======== BRANO FORNITO ========
Avevamo scritto il 26 aprile che “il governo resiste, per ora all’invasione della CEI”, ma dopo neanche due settimane la repubblica laica ha capitolato.
Conti e Lamorgese (anche a nome del Comitato tecnico-scientifico) hanno sottoscritto un protocollo dettato dal card. Gualtiero Bassetti sulla ripresa delle celebrazioni liturgiche con la partecipazione dei fedeli (“con il popolo”) dal 18 maggio.
È un testo che contiene raccomandazioni più che prescrizioni: “venga ricordato ai fedeli” che è meglio non partecipare se sintomatici o contaminati, e se sono troppi “si consideri l’ipotesi di incrementare il numero delle celebrazioni liturgiche”.
Spetta alle autorità politiche, ascoltata la comunità scientifica, decidere sulle misure necessarie per affrontare la pandemia, ma non si possono creare regimi differenziati. Se le “criticità” sono così facilmente superabili nelle chiese, perché non si consentono anche riunioni politiche e sindacali, spettacoli teatrali e musicali, visite ai musei, ecc. con le opportune precauzioni?
======== DATI FORNITI ========
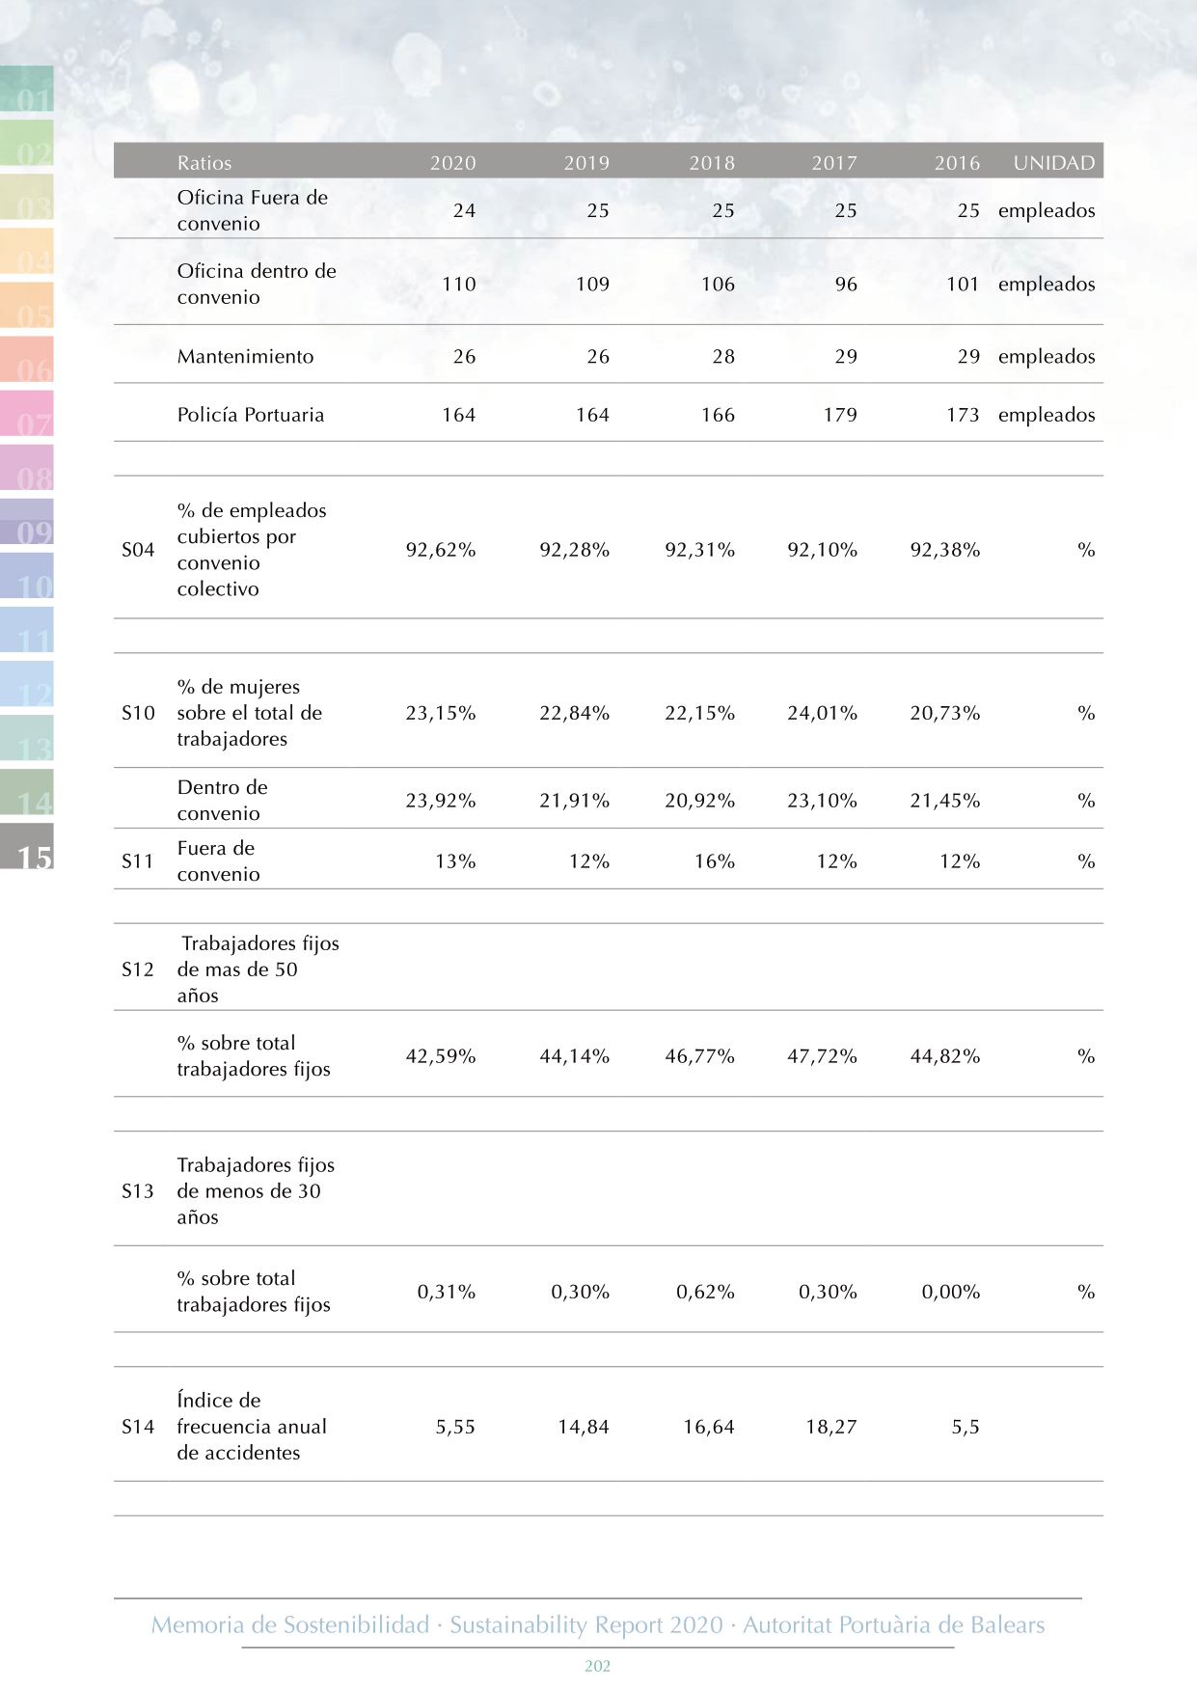Screen dimensions: 1197x1692
Task: Click the 2020 column header
Action: click(x=452, y=163)
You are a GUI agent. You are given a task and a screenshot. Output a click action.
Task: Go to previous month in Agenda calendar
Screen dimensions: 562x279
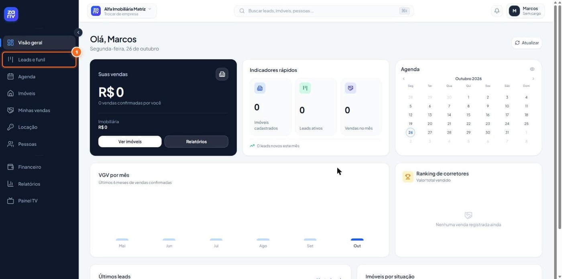click(403, 79)
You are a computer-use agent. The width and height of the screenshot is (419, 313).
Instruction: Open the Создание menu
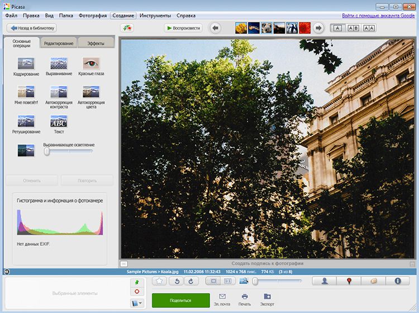[x=123, y=16]
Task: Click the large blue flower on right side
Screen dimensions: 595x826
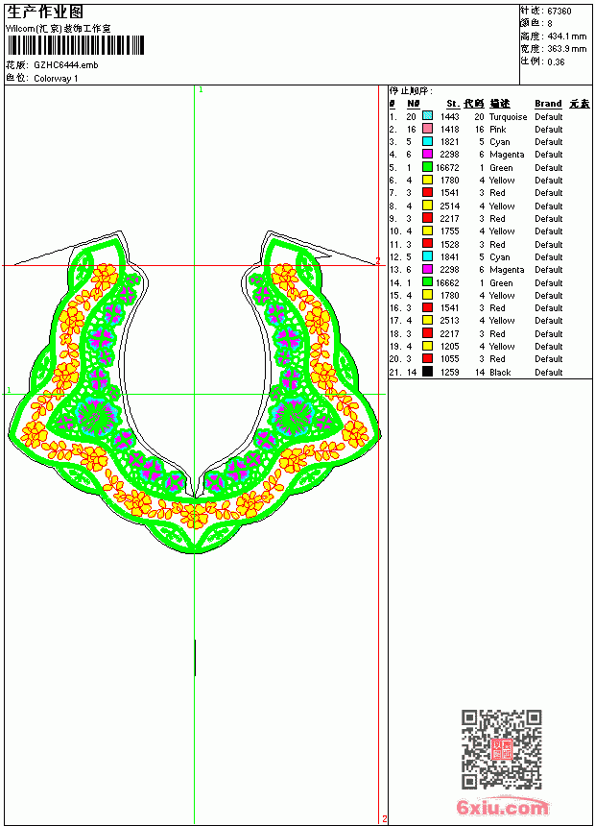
========
--- COMPITO DA SVOLGERE ---
Estrai dal brano sul protocollo per le messe, senza cambiare nulla, il tratto da "Conti e Lamorgese" a "le opportune precauzioni?", compresi gli estremi.

--- RISPOSTA AL COMPITO ---
Conti e Lamorgese (anche a nome del Comitato tecnico-scientifico) hanno sottoscritto un protocollo dettato dal card. Gualtiero Bassetti sulla ripresa delle celebrazioni liturgiche con la partecipazione dei fedeli (“con il popolo”) dal 18 maggio.
È un testo che contiene raccomandazioni più che prescrizioni: “venga ricordato ai fedeli” che è meglio non partecipare se sintomatici o contaminati, e se sono troppi “si consideri l’ipotesi di incrementare il numero delle celebrazioni liturgiche”.
Spetta alle autorità politiche, ascoltata la comunità scientifica, decidere sulle misure necessarie per affrontare la pandemia, ma non si possono creare regimi differenziati. Se le “criticità” sono così facilmente superabili nelle chiese, perché non si consentono anche riunioni politiche e sindacali, spettacoli teatrali e musicali, visite ai musei, ecc. con le opportune precauzioni?